[Saved data entries]
* * *

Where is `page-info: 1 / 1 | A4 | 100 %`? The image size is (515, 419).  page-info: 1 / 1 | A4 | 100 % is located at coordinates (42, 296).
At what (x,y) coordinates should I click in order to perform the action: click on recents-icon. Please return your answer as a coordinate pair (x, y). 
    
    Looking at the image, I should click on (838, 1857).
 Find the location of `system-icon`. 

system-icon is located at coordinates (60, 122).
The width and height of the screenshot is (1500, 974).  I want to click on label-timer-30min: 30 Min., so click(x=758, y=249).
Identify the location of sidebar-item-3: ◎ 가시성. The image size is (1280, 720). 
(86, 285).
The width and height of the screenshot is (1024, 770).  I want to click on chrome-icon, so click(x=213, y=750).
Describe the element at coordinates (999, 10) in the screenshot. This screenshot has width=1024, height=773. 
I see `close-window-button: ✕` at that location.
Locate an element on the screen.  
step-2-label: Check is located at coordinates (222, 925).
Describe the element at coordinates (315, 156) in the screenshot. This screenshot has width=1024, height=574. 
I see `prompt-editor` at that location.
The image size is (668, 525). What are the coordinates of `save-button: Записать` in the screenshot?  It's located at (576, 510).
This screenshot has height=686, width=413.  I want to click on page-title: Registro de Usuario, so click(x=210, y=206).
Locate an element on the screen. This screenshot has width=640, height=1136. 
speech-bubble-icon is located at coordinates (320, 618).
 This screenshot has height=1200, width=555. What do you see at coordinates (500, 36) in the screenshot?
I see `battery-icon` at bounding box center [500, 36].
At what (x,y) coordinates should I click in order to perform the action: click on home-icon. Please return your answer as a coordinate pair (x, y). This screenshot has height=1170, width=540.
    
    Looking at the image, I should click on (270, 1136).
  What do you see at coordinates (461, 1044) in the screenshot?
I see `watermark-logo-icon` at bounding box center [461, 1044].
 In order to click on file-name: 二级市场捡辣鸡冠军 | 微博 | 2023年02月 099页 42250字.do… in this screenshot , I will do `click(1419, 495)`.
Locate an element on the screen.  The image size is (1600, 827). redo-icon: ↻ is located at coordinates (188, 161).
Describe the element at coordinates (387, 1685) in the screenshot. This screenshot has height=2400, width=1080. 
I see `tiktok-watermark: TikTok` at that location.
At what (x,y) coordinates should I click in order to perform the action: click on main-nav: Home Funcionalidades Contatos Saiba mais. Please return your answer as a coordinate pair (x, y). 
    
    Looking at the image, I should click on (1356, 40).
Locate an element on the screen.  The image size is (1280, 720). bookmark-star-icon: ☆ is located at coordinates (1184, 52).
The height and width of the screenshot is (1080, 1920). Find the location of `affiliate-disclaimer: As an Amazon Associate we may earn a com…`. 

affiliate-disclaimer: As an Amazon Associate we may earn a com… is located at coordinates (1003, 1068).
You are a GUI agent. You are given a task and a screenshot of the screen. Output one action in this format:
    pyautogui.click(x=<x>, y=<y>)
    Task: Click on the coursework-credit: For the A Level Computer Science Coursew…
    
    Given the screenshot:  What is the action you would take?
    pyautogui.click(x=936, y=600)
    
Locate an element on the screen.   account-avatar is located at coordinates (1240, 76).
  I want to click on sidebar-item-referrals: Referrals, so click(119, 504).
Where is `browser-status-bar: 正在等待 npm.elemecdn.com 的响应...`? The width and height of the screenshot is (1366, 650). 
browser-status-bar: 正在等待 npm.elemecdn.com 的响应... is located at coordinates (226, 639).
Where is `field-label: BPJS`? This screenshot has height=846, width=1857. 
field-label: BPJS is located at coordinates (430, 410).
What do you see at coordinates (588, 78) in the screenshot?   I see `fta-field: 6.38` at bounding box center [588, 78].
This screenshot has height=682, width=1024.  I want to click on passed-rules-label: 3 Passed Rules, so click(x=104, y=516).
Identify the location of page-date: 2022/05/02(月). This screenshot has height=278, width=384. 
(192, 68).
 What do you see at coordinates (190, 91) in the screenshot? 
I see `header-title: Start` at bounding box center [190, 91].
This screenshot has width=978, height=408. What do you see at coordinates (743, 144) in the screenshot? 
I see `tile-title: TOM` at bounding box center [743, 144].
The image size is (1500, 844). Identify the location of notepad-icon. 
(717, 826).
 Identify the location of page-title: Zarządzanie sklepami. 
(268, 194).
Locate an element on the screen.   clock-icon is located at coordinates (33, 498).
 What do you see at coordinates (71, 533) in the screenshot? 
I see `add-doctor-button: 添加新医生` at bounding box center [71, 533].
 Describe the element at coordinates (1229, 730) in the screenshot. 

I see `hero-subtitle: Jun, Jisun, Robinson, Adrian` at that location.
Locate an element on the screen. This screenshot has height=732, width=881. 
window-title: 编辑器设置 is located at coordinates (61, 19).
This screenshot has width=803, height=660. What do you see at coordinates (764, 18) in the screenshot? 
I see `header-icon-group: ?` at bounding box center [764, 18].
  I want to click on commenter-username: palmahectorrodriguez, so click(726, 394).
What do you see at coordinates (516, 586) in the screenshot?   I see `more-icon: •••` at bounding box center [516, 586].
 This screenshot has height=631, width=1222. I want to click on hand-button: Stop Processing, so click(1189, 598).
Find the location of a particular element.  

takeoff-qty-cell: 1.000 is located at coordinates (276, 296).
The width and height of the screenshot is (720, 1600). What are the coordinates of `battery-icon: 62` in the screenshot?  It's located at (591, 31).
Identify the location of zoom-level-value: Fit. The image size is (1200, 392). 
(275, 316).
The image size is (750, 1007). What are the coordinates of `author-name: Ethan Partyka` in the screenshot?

* * *

◆ What is needed: Copy out the entries word for word, starting at the very first line and ending with the line that contains "The width and height of the screenshot is (1024, 770).", with that line included.

◆ Task answer:
Where is `page-info: 1 / 1 | A4 | 100 %`? The image size is (515, 419).  page-info: 1 / 1 | A4 | 100 % is located at coordinates (42, 296).
At what (x,y) coordinates should I click in order to perform the action: click on recents-icon. Please return your answer as a coordinate pair (x, y). 
    
    Looking at the image, I should click on (838, 1857).
 Find the location of `system-icon`. 

system-icon is located at coordinates (60, 122).
The width and height of the screenshot is (1500, 974).  I want to click on label-timer-30min: 30 Min., so click(x=758, y=249).
Identify the location of sidebar-item-3: ◎ 가시성. The image size is (1280, 720). 
(86, 285).
The width and height of the screenshot is (1024, 770).  I want to click on chrome-icon, so click(x=213, y=750).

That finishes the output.